__DATA LISTING__
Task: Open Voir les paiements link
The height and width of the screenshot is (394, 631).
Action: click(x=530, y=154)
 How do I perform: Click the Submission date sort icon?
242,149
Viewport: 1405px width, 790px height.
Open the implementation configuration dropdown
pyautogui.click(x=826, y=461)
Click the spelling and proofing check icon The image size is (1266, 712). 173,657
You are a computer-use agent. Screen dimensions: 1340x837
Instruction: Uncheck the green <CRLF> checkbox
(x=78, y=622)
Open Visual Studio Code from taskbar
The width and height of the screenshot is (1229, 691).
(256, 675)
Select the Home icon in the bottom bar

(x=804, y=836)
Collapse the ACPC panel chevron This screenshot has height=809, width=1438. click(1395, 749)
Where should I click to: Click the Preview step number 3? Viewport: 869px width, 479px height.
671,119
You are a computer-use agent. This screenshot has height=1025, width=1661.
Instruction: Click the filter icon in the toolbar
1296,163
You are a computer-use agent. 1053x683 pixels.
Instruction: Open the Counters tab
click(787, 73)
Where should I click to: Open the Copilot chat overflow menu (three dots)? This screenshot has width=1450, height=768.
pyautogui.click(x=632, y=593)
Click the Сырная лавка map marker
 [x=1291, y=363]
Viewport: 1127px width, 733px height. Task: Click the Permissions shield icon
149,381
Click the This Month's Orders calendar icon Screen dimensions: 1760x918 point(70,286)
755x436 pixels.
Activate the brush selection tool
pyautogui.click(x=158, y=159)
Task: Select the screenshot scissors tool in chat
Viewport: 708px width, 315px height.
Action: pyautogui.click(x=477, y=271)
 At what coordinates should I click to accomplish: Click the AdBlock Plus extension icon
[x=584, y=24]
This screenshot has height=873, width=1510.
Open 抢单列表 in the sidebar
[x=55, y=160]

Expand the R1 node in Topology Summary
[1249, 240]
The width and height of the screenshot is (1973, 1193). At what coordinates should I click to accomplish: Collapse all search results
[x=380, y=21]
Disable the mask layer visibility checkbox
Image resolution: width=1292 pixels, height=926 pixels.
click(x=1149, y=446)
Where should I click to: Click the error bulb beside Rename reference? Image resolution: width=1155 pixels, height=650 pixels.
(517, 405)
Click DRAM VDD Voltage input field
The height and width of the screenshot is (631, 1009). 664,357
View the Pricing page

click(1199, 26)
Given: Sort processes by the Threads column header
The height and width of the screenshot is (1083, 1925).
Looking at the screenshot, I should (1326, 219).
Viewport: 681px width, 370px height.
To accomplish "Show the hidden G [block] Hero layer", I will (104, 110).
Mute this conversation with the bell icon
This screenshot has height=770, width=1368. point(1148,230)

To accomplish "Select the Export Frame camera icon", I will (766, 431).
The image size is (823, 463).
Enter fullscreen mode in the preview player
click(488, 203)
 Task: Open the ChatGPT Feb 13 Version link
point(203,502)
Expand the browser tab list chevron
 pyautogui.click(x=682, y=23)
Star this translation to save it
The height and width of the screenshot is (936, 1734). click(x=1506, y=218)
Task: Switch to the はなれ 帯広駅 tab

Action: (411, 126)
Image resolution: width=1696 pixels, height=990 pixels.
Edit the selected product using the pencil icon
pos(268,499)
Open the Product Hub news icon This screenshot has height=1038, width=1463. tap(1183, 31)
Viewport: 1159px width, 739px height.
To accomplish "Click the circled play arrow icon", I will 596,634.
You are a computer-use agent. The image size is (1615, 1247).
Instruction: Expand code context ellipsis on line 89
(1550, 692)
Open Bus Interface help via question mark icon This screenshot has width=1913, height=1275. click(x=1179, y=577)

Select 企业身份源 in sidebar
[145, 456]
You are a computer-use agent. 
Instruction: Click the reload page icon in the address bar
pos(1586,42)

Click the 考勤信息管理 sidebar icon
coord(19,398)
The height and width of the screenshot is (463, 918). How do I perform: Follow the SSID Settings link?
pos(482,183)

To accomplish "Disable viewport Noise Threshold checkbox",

__TASK DETAILS__
Output the listing exactly.

__RESULT BELOW__
Task: Open Voir les paiements link
The height and width of the screenshot is (394, 631).
Action: click(x=530, y=154)
 How do I perform: Click the Submission date sort icon?
242,149
Viewport: 1405px width, 790px height.
Open the implementation configuration dropdown
pyautogui.click(x=826, y=461)
Click the spelling and proofing check icon The image size is (1266, 712). 173,657
You are a computer-use agent. Screen dimensions: 1340x837
Instruction: Uncheck the green <CRLF> checkbox
(x=78, y=622)
Open Visual Studio Code from taskbar
The width and height of the screenshot is (1229, 691).
(256, 675)
Select the Home icon in the bottom bar

(x=804, y=836)
Collapse the ACPC panel chevron This screenshot has height=809, width=1438. click(1395, 749)
Where should I click to: Click the Preview step number 3? Viewport: 869px width, 479px height.
671,119
You are a computer-use agent. This screenshot has height=1025, width=1661.
Instruction: Click the filter icon in the toolbar
1296,163
You are a computer-use agent. 1053x683 pixels.
Instruction: Open the Counters tab
click(787, 73)
Where should I click to: Open the Copilot chat overflow menu (three dots)? This screenshot has width=1450, height=768.
pyautogui.click(x=632, y=593)
Click the Сырная лавка map marker
 [x=1291, y=363]
Viewport: 1127px width, 733px height. Task: Click the Permissions shield icon
149,381
Click the This Month's Orders calendar icon Screen dimensions: 1760x918 point(70,286)
755x436 pixels.
Activate the brush selection tool
pyautogui.click(x=158, y=159)
Task: Select the screenshot scissors tool in chat
Viewport: 708px width, 315px height.
Action: pyautogui.click(x=477, y=271)
 At what coordinates should I click to accomplish: Click the AdBlock Plus extension icon
[x=584, y=24]
This screenshot has height=873, width=1510.
Open 抢单列表 in the sidebar
[x=55, y=160]

Expand the R1 node in Topology Summary
[1249, 240]
The width and height of the screenshot is (1973, 1193). At what coordinates should I click to accomplish: Collapse all search results
[x=380, y=21]
Disable the mask layer visibility checkbox
Image resolution: width=1292 pixels, height=926 pixels.
click(x=1149, y=446)
Where should I click to: Click the error bulb beside Rename reference? Image resolution: width=1155 pixels, height=650 pixels.
(517, 405)
Click DRAM VDD Voltage input field
The height and width of the screenshot is (631, 1009). 664,357
View the Pricing page

click(1199, 26)
Given: Sort processes by the Threads column header
The height and width of the screenshot is (1083, 1925).
Looking at the screenshot, I should (1326, 219).
Viewport: 681px width, 370px height.
To accomplish "Show the hidden G [block] Hero layer", I will (104, 110).
Mute this conversation with the bell icon
This screenshot has height=770, width=1368. point(1148,230)

To accomplish "Select the Export Frame camera icon", I will (766, 431).
The image size is (823, 463).
Enter fullscreen mode in the preview player
click(488, 203)
 Task: Open the ChatGPT Feb 13 Version link
point(203,502)
Expand the browser tab list chevron
 pyautogui.click(x=682, y=23)
Star this translation to save it
The height and width of the screenshot is (936, 1734). click(x=1506, y=218)
Task: Switch to the はなれ 帯広駅 tab

Action: (411, 126)
Image resolution: width=1696 pixels, height=990 pixels.
Edit the selected product using the pencil icon
pos(268,499)
Open the Product Hub news icon This screenshot has height=1038, width=1463. tap(1183, 31)
Viewport: 1159px width, 739px height.
To accomplish "Click the circled play arrow icon", I will 596,634.
You are a computer-use agent. The image size is (1615, 1247).
Instruction: Expand code context ellipsis on line 89
(1550, 692)
Open Bus Interface help via question mark icon This screenshot has width=1913, height=1275. click(x=1179, y=577)

Select 企业身份源 in sidebar
[145, 456]
You are a computer-use agent. 
Instruction: Click the reload page icon in the address bar
pos(1586,42)

Click the 考勤信息管理 sidebar icon
coord(19,398)
The height and width of the screenshot is (463, 918). How do I perform: Follow the SSID Settings link?
pos(482,183)

To accomplish "Disable viewport Noise Threshold checkbox",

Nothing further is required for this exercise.